→ Data records:
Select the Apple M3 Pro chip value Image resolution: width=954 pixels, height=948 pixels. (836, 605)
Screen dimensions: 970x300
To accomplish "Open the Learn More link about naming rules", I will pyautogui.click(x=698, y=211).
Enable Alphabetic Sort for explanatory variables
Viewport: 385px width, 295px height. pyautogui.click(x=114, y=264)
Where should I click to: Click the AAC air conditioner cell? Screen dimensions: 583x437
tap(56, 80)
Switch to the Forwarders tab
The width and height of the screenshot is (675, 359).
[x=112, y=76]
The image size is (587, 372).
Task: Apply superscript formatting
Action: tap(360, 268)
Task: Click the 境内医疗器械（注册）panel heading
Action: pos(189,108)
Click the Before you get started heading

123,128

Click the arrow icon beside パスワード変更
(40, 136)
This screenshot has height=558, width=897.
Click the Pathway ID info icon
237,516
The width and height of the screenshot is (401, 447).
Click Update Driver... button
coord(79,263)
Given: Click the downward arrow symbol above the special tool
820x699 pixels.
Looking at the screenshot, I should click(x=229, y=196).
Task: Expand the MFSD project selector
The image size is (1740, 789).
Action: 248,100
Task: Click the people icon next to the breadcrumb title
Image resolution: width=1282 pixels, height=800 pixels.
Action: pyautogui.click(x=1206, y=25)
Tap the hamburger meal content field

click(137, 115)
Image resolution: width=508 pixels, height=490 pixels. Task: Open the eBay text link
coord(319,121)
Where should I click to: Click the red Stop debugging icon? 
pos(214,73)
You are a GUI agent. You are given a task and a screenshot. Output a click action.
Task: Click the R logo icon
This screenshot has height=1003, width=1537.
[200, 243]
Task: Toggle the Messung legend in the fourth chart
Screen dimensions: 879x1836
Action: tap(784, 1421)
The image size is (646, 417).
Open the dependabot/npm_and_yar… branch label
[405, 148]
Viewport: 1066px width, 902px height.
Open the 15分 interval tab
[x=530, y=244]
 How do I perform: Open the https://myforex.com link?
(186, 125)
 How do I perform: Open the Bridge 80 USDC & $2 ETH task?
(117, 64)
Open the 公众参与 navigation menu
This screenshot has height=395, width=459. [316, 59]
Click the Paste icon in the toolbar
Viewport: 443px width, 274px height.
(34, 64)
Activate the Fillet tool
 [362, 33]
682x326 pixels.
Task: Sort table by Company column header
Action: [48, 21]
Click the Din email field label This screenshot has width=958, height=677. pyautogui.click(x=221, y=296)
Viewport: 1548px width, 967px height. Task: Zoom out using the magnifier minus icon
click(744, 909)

→ Assignment: Lines from the start of the material above through the line containing "This screenshot has height=558, width=897." are to be duplicated exactly, and only those.

→ Task solution:
Select the Apple M3 Pro chip value Image resolution: width=954 pixels, height=948 pixels. (836, 605)
Screen dimensions: 970x300
To accomplish "Open the Learn More link about naming rules", I will pyautogui.click(x=698, y=211).
Enable Alphabetic Sort for explanatory variables
Viewport: 385px width, 295px height. pyautogui.click(x=114, y=264)
Where should I click to: Click the AAC air conditioner cell? Screen dimensions: 583x437
tap(56, 80)
Switch to the Forwarders tab
The width and height of the screenshot is (675, 359).
[x=112, y=76]
The image size is (587, 372).
Task: Apply superscript formatting
Action: tap(360, 268)
Task: Click the 境内医疗器械（注册）panel heading
Action: pos(189,108)
Click the Before you get started heading

123,128

Click the arrow icon beside パスワード変更
(40, 136)
This screenshot has height=558, width=897.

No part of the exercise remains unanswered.